Ich kenne seinen Namen nicht. Ich kenne keinen ihrer Namen. Vor Kurzem kam eine SMS von einem Lars, der sich für die schöne Zeit bedankte und fragte, ob wir uns nicht bald wiedersehen wollten? Ich habe keinen blassen Schimmer, wer er ist. Die frühmorgendliche Eroberung hinter der Bar, während der Barkeeper damit beschäftigt gewesen war, sich mit den letzten Gästen die Kante zu geben? Vielleicht. Oder der Kerl, den ich eines Morgens am Strand Bellevue gefickt hatte? Solange ich Sex kriege, sind mir die Umstände generell ziemlich egal.

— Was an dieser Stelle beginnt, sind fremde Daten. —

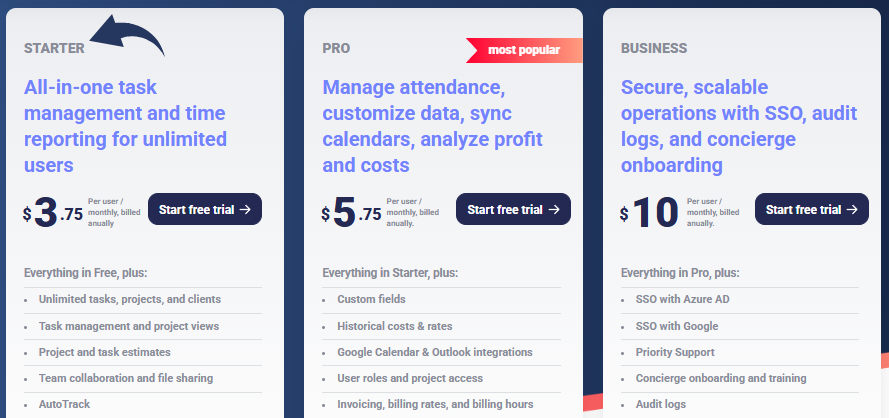Click the 'most popular' ribbon badge
889x418 pixels.
click(x=523, y=49)
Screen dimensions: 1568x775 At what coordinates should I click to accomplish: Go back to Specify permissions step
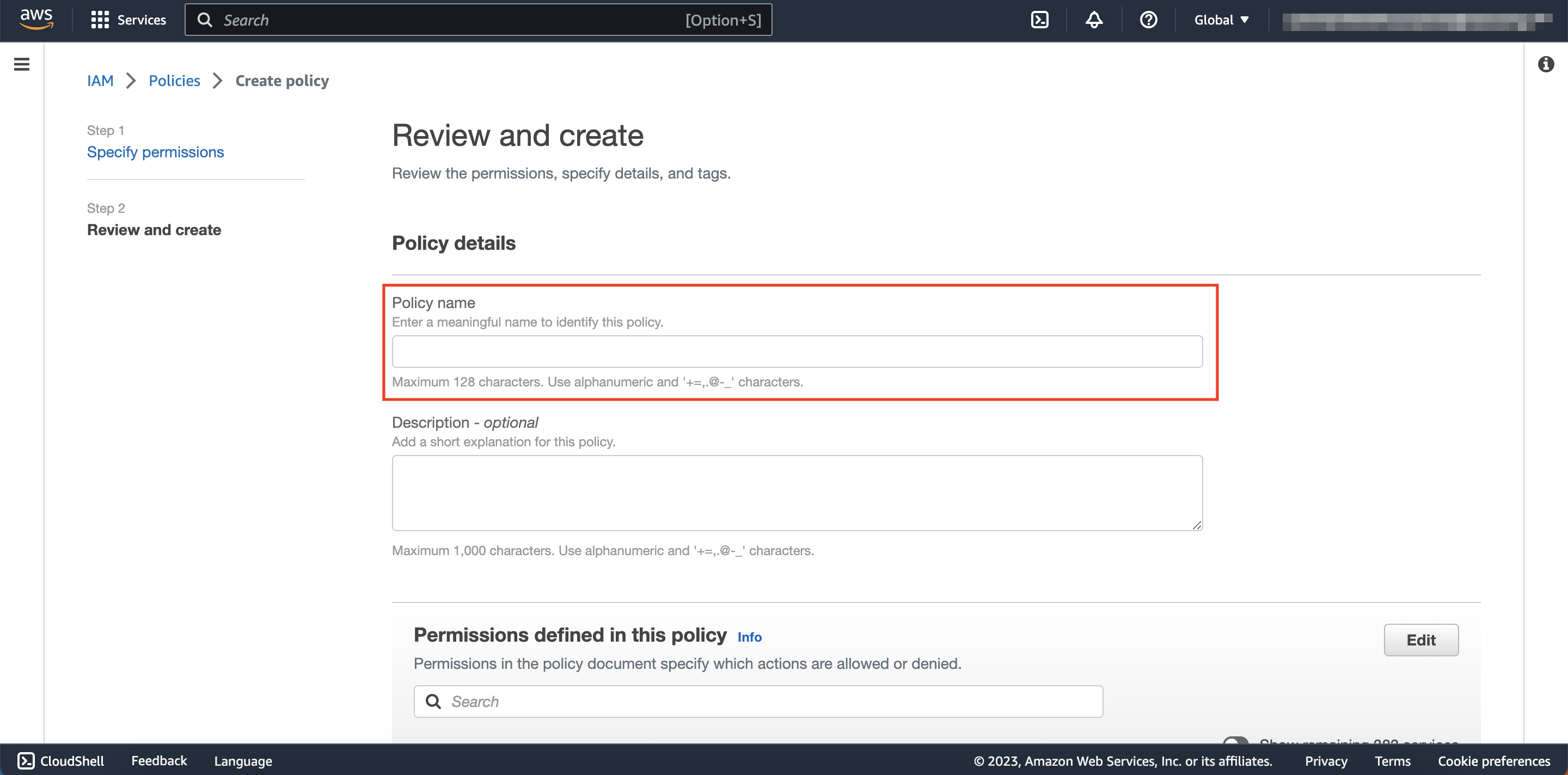[x=155, y=152]
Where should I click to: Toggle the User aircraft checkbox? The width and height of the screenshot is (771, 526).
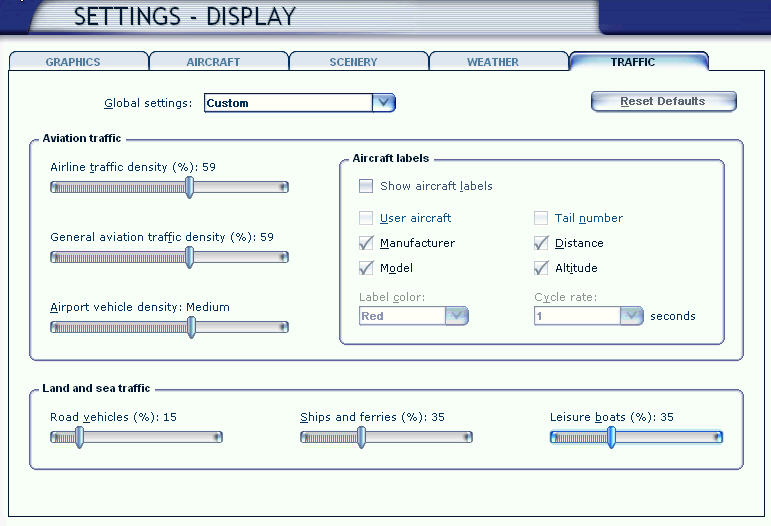pos(366,218)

Heute Abend steht Speed-Dating auf dem Programm. Drei Gruppen. Vorspeise, Hauptgang, Dessert. Das Dessert wird im Tivoli eingenommen, im Divan 2. Abends, wenn die Touristen und Familien nach Hause gegangen sind, wird der Park zur edlen Flaniermeile. Das muss man sich leisten können. Falls man es denn überhaupt bis zum Dessert schafft. Aber dafür schafft man ja sonst vielleicht etwas anderes, was gut tut, was dem Körper schmeckt, während das all-abendliche Feuerwerk unsere begeisterten Gesichter erleuchtet.

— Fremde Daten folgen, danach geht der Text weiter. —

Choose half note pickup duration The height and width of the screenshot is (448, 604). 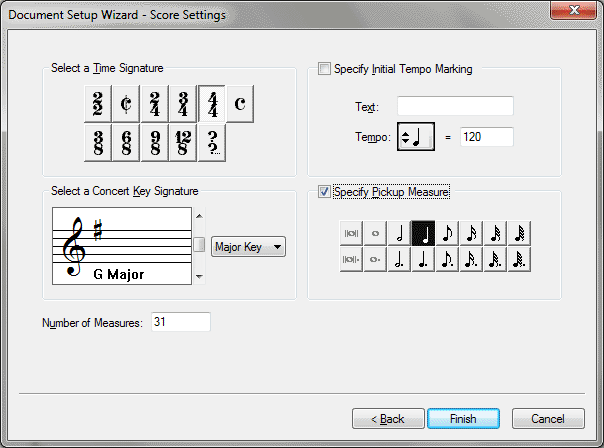point(398,234)
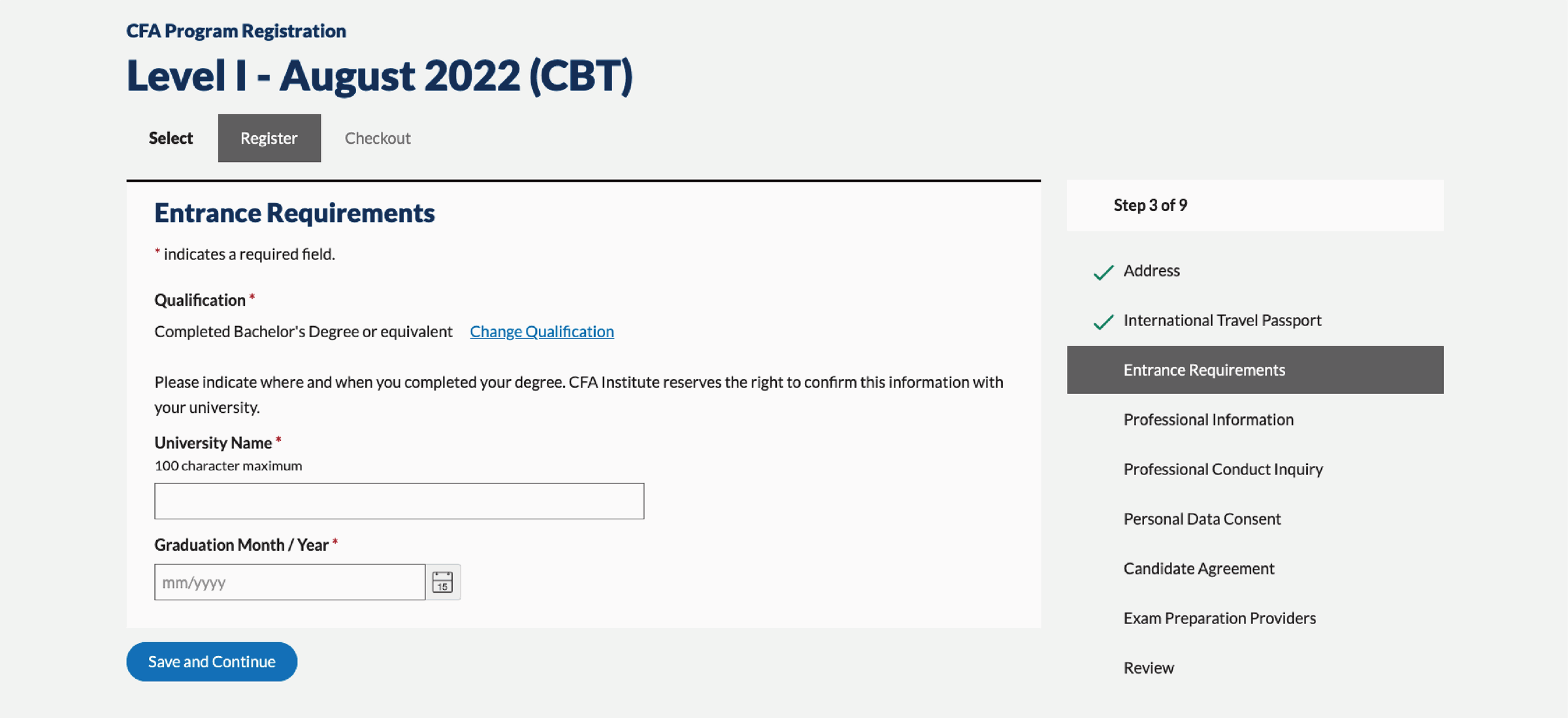Viewport: 1568px width, 718px height.
Task: Click the checkmark next to International Travel Passport
Action: point(1103,321)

Die Schuhe sind neu, extrem hoch und leuchtend rot, das Haar glänzt und hat zur Feier des Tages frische blonde Strähnen bekommen, das Kleid gehörte mal meiner Model-Mama: Roter Satin mit zartrosa Seidenspitze. Darüber eine hüftlange Jacke und der neue Duft von Dolce&Gabbana. Sponsored by Opas Kreditkarte. Danke, lieber reicher Opa.

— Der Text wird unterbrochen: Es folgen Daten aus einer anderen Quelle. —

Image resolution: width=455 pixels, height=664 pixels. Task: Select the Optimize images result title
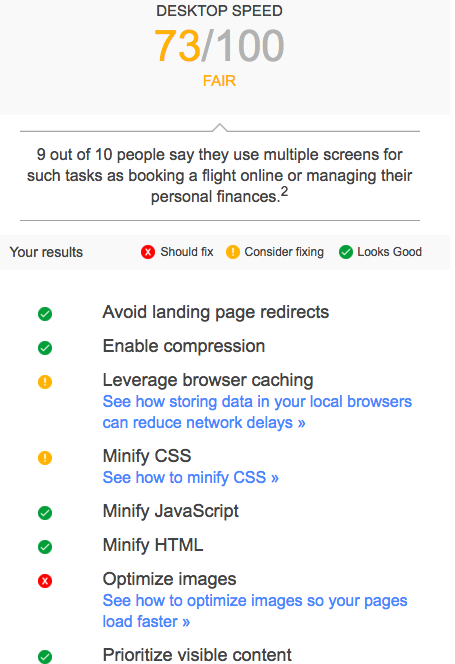pos(169,579)
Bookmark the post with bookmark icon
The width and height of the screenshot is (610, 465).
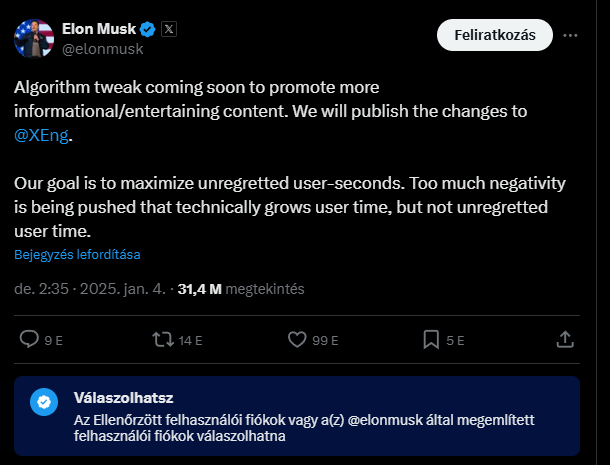[431, 340]
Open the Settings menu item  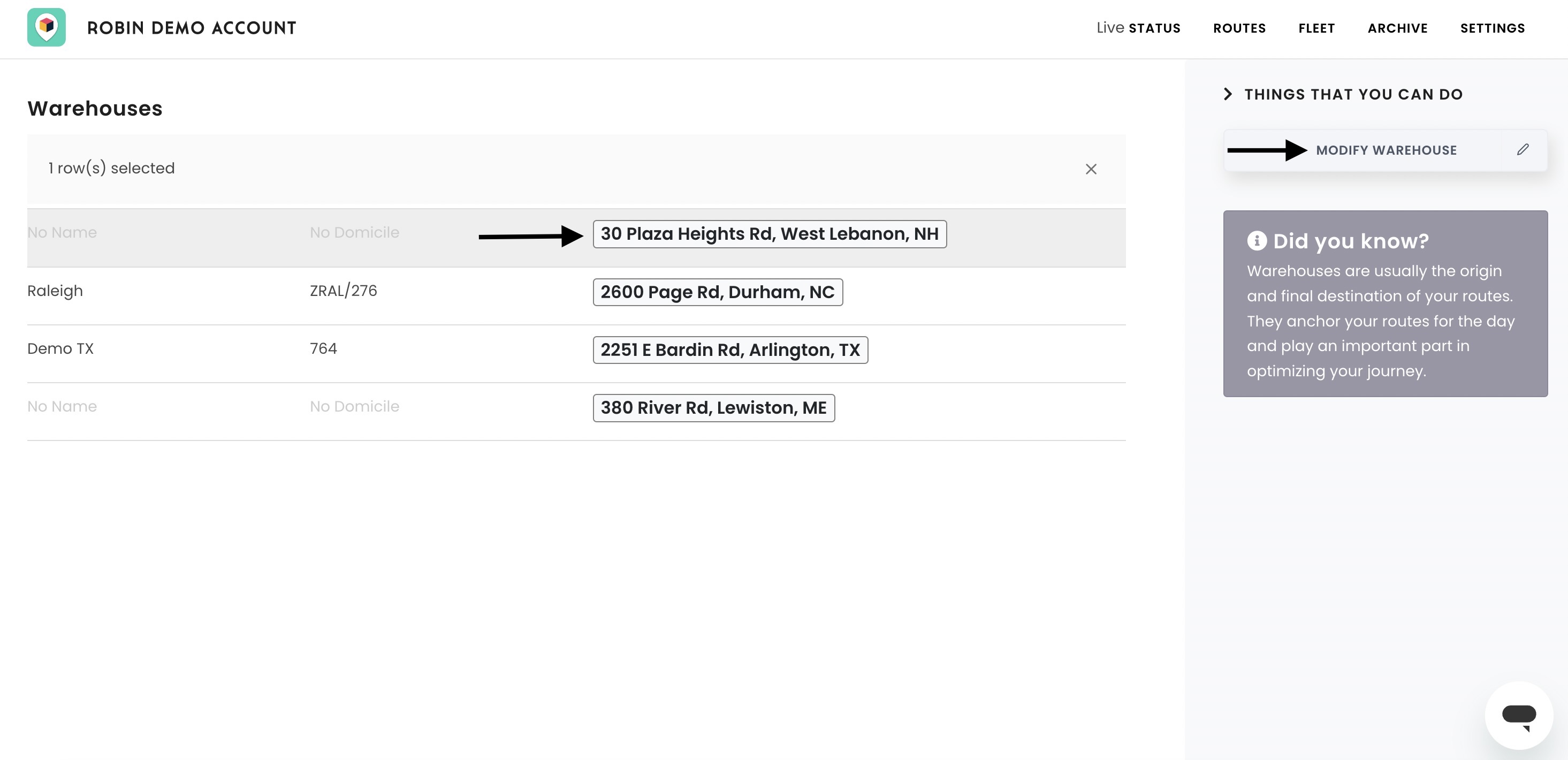point(1493,28)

„Hauptsache, du lebst dein Leben und hast Spaß, Idalein. Hauptsache, du vergisst mich nicht, und meine Zigarren, dann kannst du die Karte ruhig nehmen. Ich brauch sie ja nicht mehr.“

Ich besuche meinen Opa einmal in der Woche im Heim und inspiziere seine Kleidung, seine Akte, seine Pillendose, halte seine Hand, während er mir sentimentale Geschichten von Mama erzählt oder wir gemeinsam fernsehen. Bevor ich gehe, stelle ich sicher, dass alles ist, wie es sein soll, dass die Pillen da liegen, wo sie liegen sollen. Das Pflegepersonal kriegt was unter der Hand zugesteckt, dann mischen die sich nicht ein. Meine größte Sorge ist, dass das Wohlergehen meines Opas vom Staat und seinen unterbezahlten, gestressten Angestellten abhängen sollte. Dann ist alles aus. Ich spreche regelmäßig mit dem Arzt und weiß genau, was Opa wann bekommen soll. Ich sorge für Gesundheitschecks und neue, gute Kleidung. Die bringe ich immer unangemeldet. Keiner der alten Knacker in dem Laden lebt ein besseres Leben als mein Opa.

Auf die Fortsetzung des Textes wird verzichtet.